> [Data supplied]
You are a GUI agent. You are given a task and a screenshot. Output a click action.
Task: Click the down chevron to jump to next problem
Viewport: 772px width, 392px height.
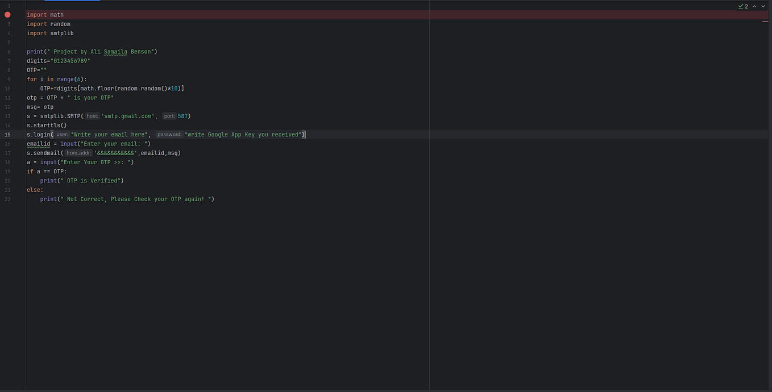(x=762, y=6)
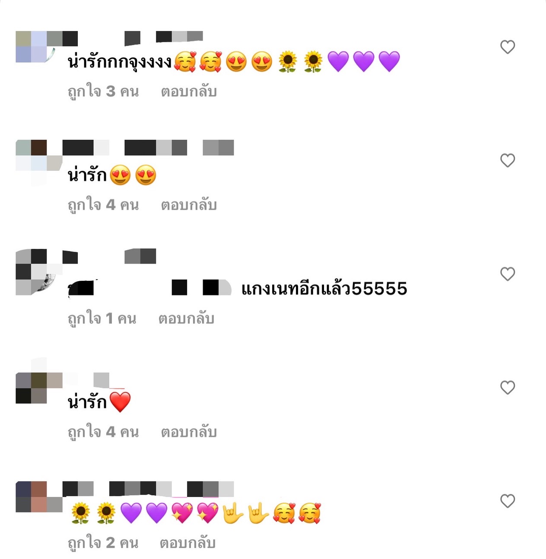Open ถูกใจ 4 คน under red-heart comment
The width and height of the screenshot is (546, 559).
(x=103, y=432)
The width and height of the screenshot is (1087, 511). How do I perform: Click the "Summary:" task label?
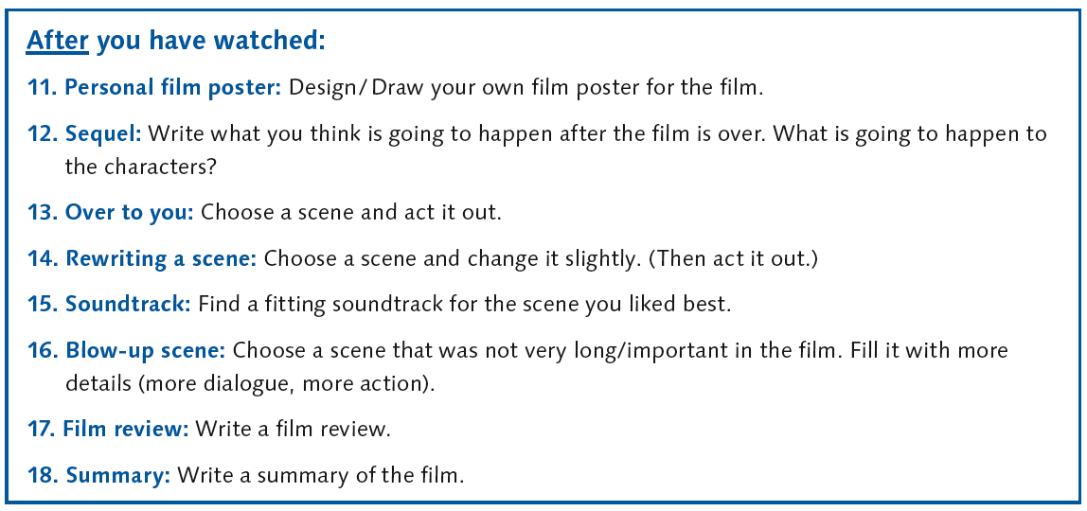coord(117,476)
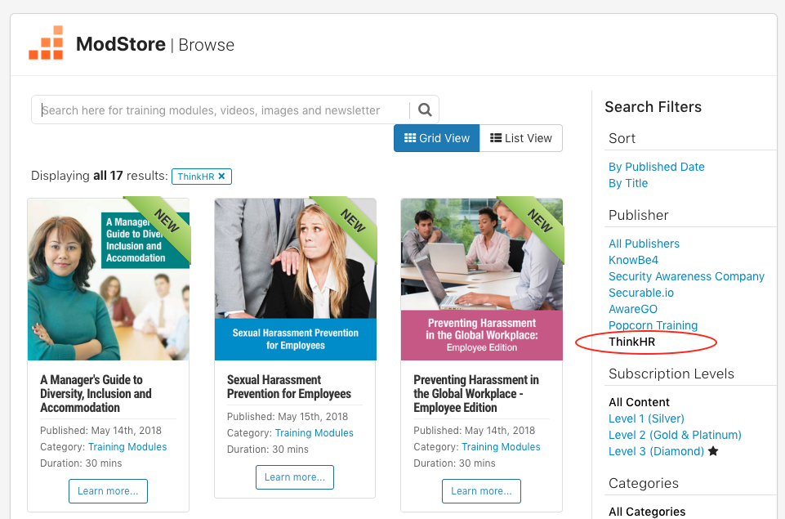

> [Required work]
When you reach the line containing "The width and height of the screenshot is (1087, 511)." in the listing above, reproduce it and every line after it through the last, exactly; omit the pictures.

> [Answer to the problem]
The width and height of the screenshot is (1087, 511). How do I perform: Click the "Summary:" task label?
coord(117,476)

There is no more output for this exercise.